▶ [Required work] Beginning with the line that holds "Click the step 3 delivery badge icon", set down each line of the data below through the very last, exactly as given, and nothing beyond that.

┌─ Records to process

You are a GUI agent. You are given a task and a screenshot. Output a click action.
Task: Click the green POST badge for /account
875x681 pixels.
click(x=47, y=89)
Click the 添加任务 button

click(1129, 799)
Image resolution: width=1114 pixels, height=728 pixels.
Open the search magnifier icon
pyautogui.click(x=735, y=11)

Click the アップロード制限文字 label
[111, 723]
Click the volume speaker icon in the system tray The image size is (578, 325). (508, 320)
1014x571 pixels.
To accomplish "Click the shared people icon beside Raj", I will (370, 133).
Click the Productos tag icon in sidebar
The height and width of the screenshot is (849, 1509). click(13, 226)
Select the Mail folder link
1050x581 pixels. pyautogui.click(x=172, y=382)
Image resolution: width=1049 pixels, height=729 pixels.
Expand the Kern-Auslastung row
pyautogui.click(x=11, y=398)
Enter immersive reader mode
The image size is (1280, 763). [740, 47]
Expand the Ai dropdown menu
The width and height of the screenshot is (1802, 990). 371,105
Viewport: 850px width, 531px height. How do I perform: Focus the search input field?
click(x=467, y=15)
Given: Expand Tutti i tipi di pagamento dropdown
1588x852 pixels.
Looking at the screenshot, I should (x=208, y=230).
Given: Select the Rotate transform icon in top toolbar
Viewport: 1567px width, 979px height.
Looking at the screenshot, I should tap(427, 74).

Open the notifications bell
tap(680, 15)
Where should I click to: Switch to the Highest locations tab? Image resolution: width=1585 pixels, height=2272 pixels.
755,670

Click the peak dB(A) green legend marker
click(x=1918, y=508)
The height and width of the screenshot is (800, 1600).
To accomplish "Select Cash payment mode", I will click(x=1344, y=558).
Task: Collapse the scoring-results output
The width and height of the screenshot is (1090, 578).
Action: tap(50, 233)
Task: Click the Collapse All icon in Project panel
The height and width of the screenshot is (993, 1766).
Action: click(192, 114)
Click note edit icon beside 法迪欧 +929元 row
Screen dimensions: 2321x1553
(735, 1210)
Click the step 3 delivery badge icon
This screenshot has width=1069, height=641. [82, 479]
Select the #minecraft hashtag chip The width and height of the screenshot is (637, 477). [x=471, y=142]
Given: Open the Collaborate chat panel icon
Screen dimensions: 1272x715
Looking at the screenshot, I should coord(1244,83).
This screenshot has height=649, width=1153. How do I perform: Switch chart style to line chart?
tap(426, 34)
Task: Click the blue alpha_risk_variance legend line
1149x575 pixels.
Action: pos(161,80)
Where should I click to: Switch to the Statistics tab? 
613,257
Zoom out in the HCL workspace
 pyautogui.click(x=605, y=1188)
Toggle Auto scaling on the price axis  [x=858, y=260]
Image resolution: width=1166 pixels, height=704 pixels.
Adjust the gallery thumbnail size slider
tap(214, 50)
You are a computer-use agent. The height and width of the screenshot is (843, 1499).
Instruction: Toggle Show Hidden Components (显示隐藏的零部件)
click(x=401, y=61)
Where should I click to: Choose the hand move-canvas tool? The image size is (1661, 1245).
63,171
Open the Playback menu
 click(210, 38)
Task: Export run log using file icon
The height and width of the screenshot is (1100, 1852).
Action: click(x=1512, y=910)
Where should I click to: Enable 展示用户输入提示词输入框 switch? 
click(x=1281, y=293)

└─

▶ [Task response]
Click the step 3 delivery badge icon
This screenshot has width=1069, height=641. [82, 479]
Select the #minecraft hashtag chip The width and height of the screenshot is (637, 477). [x=471, y=142]
Given: Open the Collaborate chat panel icon
Screen dimensions: 1272x715
Looking at the screenshot, I should coord(1244,83).
This screenshot has height=649, width=1153. How do I perform: Switch chart style to line chart?
tap(426, 34)
Task: Click the blue alpha_risk_variance legend line
1149x575 pixels.
Action: pos(161,80)
Where should I click to: Switch to the Statistics tab? 
613,257
Zoom out in the HCL workspace
 pyautogui.click(x=605, y=1188)
Toggle Auto scaling on the price axis  [x=858, y=260]
Image resolution: width=1166 pixels, height=704 pixels.
Adjust the gallery thumbnail size slider
tap(214, 50)
You are a computer-use agent. The height and width of the screenshot is (843, 1499).
Instruction: Toggle Show Hidden Components (显示隐藏的零部件)
click(x=401, y=61)
Where should I click to: Choose the hand move-canvas tool? The image size is (1661, 1245).
63,171
Open the Playback menu
 click(210, 38)
Task: Export run log using file icon
The height and width of the screenshot is (1100, 1852).
Action: click(x=1512, y=910)
Where should I click to: Enable 展示用户输入提示词输入框 switch? 
click(x=1281, y=293)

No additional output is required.